Letters to Santa – Automating Joy to the World, At Scale
It’s that time of year again. The time when the world’s largest order fulfillment operation experiences its heaviest load. No, not Amazon - we’re talking about Santa Claus, Inc. - the largest logistics company in the world, with a 24-hour global delivery window at peak load.
This year is different, however. Earlier this year, Saint Nick clicked on an ad on his Facebook feed, one promising a digital nomad lifestyle through automating his business. Sick of the Arctic weather and the stress of traveling, the thought of sitting on a beach in Thailand - while still bringing joy to children around the world - was enticing.
Santa paid for the course and applied the principles of process automation, task decomposition and distribution, and integration with third-party services to his business.
Now he’s kicking back on a beach on Koh Samui, while the automation brings joy to the world - at scale.
So this Christmas, children’s letters to Santa are routed to independent associates (their parents), who fulfill the orders using Amazon. Santa’s successful business transformation became a case study, which we’re going to share with you here.
Here’s how it’s done.
The Front End
Given that Santa’s a modern guy, and in case he needed to supplement his retirement income with some contract front-end development work, Santa decided to do a crash course in learning to program in React.js. It seemed like the thing all the cool kids were doing, so Santa wanted to give it a shot.
While it was harder than he thought, thanks to a lot of hard-core googling, and a lot of copy-paste (remember kids, good developers copy, great developers paste!) he was able to come up with a site that at least looks passable, and handles the simple function of accepting a letter to Santa and submitting it to the process engine.
For the process engine Santa of course chose Camunda!

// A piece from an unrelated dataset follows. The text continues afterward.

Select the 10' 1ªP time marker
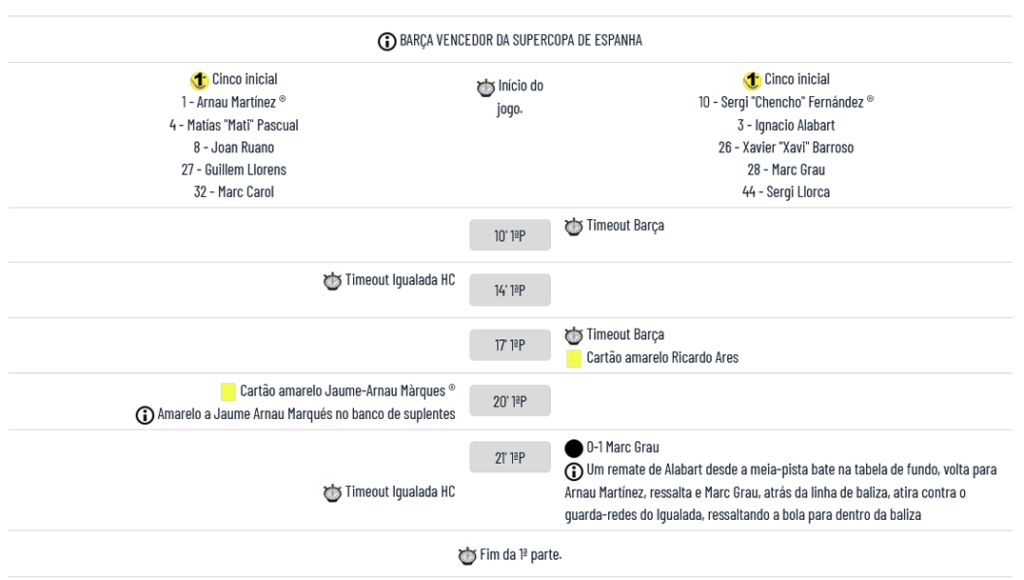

Once the form was designed, all that was left to do was submit the form using some JavaScript:
const handleSubmit = event => {
event.preventDefault();
setSubmitting(true);
if (!event.target.checkValidity()) {
// form is invalid! so we do nothing
return;
}
const requestOptions = {
method: 'POST',
headers: { 'Content-Type': 'application/x-www-form-urlencoded;charset=UTF-8' },
body: JSON.stringify(formData)
};
fetch('https://write-a-letter-to-santa.org:9091/santa', requestOptions);
alert('Santa has been notified! You can reload the page to send another letter.');
}
Using a simple alert to let the user know that the form was submitted was the path of least resistance, and Santa was getting lazy.
The Process
Handling a letter by just forwarding it to the parents as-is seemed a little too lazy, even for Santa, so he quickly designed a business process using Cawemo to handle the routing of the letters.
Here’s what that process looks like:
And here’s the flow:
- A letter comes in, which starts the process.

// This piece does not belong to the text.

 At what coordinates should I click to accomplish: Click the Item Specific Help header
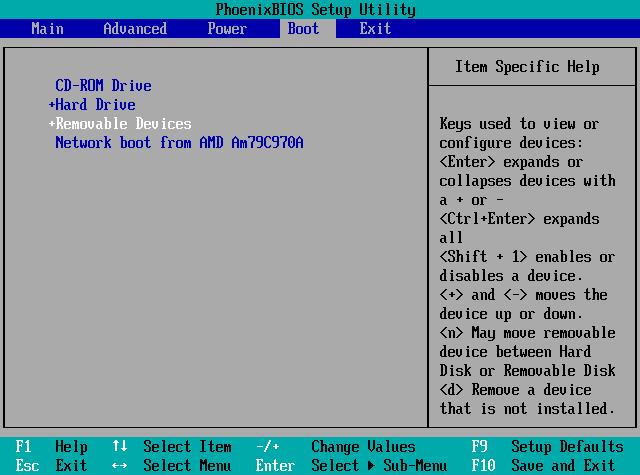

- The letter is analyzed using some Natural Language Processing (NLP) algorithms to extract some parts of the letter to help figure out what the writer is asking for:
- Identify any items the writer is asking for.
- Do some Sentiment Analysis to try to figure out how important each item is to the writer.
- If there are no items identified, then the letter is routed to a manual process where one of the Elves can do some more investigation, and update the list.
- Once this is done, go find some possible Amazon links for the things identified.
- Send a letter to the parents with a copy of the original letter, the items they asked for (linked to Amazon of course) and some helpful hints as to what the writer wanted most.
- Store the product information in a local database for analysis later.
Now, before anyone tries to have Santa fined for non-compliance with GDPR, he’s not storing any names, email addresses, or any other personal data. Santa already knows everything about you! He just stores the items asked for. So he can do some demand-gen analysis later, of course.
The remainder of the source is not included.